**Extrait**.
++++++

Les grands paysages de La Réunion intérieure sont ceux des grands cirques, du massif du volcan, des hautes plaines. Ils sont organisés autour du Piton des Neiges, plus haut sommet, trônant au cœur de l’île à 3070m d’altitude. Les unités sont facilement discernables par les cassures de pentes souvent spectaculaires qui les séparent brutalement les unes des autres. Les paysages de la Réunion intérieure sont ceux qui rendent l’île subjectivement grande malgré sa taille objectivement réduite : ils abstraient le regard de l’océan, leurs reliefs engloutissent l’observateur au point de lui faire oublier l’insularité de l’île ; et ils agrandissent l’île en allongeant les temps de parcours. C’est pourquoi un survol de la Réunion par hélicoptère, qui nous libère de toute contingence topographique et nous redonne un regard d’ensemble, ramène cruellement l’île à ce qu’elle est : une poussière volcanique dans l’immensité de l’océan.

++++++

**Exercices**.
A. Répondez à ces questions sur l'extrait consacré aux paysages de La Réunion intérieure :
(i) À quelle altitude se trouve le Piton des Neiges ?
(ii) Qu'est-ce qui sépare brutalement les unités paysagères les unes des autres ?
(iii) À quoi le survol de l'île par hélicoptère la ramène-t-il ?
B. Poursuivez l'extrait sur les paysages de La Réunion intérieure à partir de sa dernière phrase.

**Jeu de données**.
++++++

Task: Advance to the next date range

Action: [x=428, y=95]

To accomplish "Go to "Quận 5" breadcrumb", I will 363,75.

++++++

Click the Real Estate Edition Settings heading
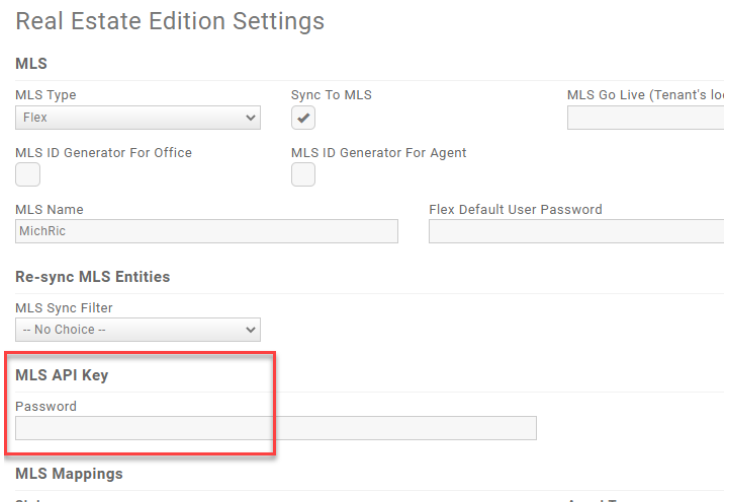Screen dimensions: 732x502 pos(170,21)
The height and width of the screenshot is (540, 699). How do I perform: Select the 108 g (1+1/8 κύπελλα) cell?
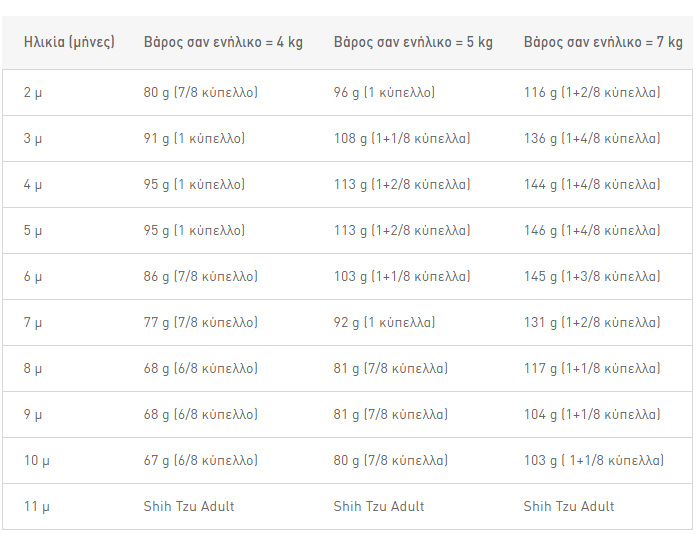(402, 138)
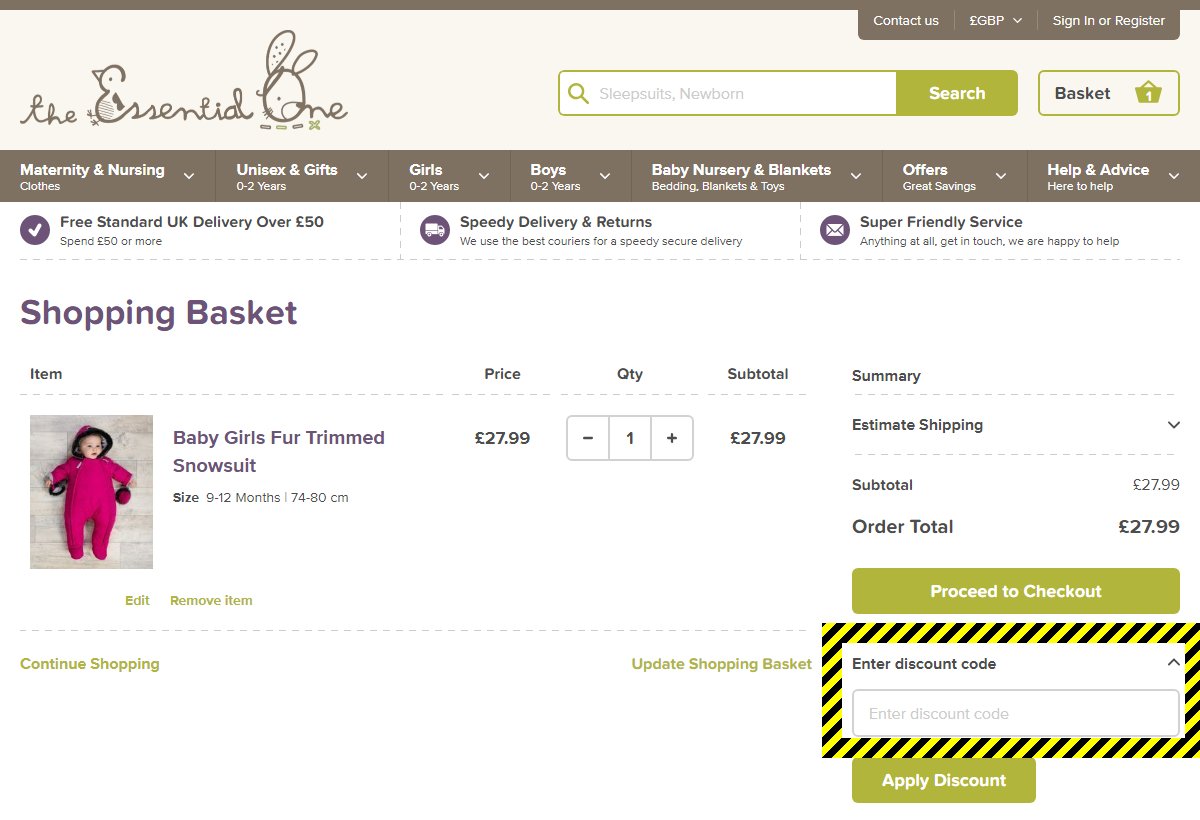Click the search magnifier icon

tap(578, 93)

++++++

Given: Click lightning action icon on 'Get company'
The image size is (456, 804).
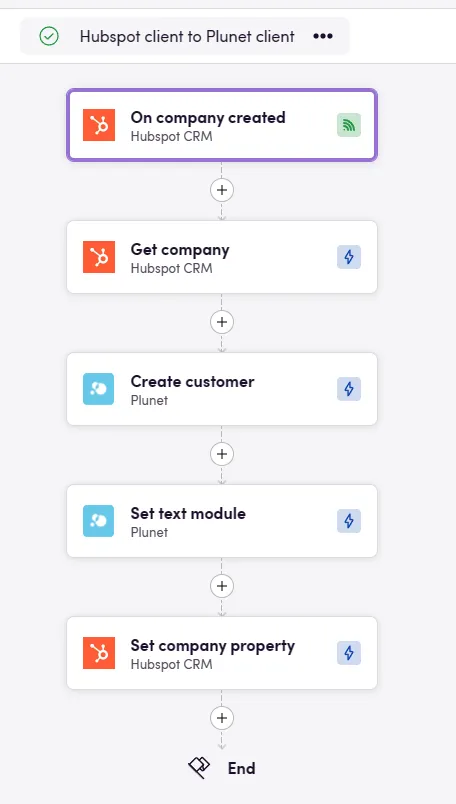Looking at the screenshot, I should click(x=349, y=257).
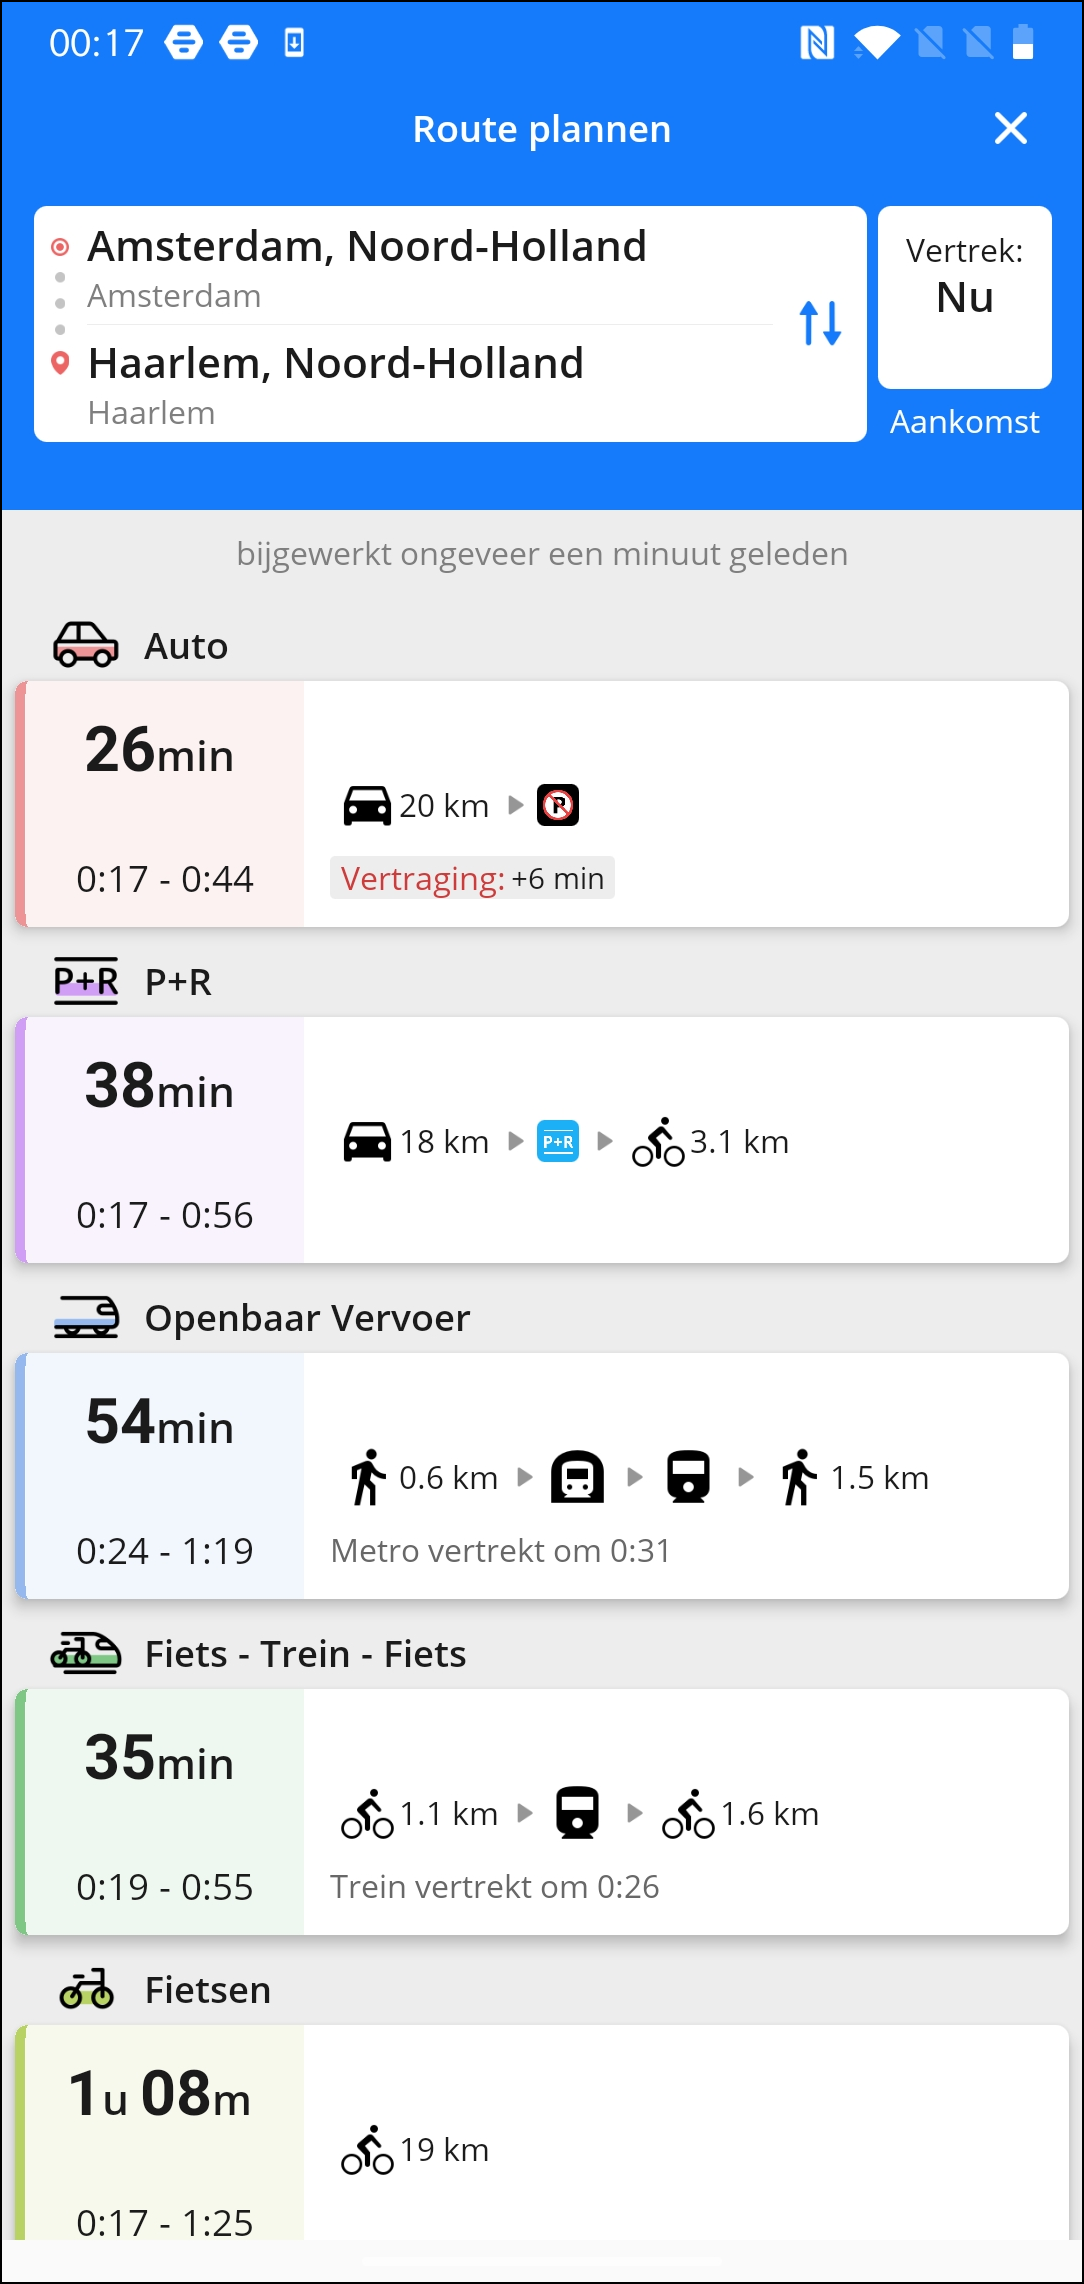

++++++

**Réponses aux exercices**.
A.
(i) À 3070 m d'altitude.
(ii) Des cassures de pentes souvent spectaculaires.
(iii) À une poussière volcanique dans l'immensité de l'océan.

B.
Les ravines qui sillonnent les pentes extérieures de l’île sont légion. Chacune offre des milieux et des ambiances radicalement différents de celles des pentes, grâce aux remparts (falaises) qui les enserrent en creux, et à la végétation arborée, souvent naturelle et précieuse, qui y trouve encore refuge. Certaines ravines atteignent des dimensions telles qu’elles forment de véritables paysages intérieurs, absorbant complètement le visiteur dans un monde propre, à la fois intime et grandiose, composé de hauts remparts, de végétation épanouie et diversifiée, de lits de rivières encombrés de spectaculaires chaos de rochers basaltiques, d’eau courant en torrents ou dormant en bassins, selon les ravines et les saisons. À l’approche des plaines littorales, certaines sont cultivées, formant comme des cornes d’abondance où s’épanouissent des jardins et vergers remarquables dans les fonds.
On considérera dans le présent atlas que les principales ravines forment des sous-unités de paysage (ou unités de paysage locales), incluses dans les paysages qu’elles sillonnent et façonnent en creux.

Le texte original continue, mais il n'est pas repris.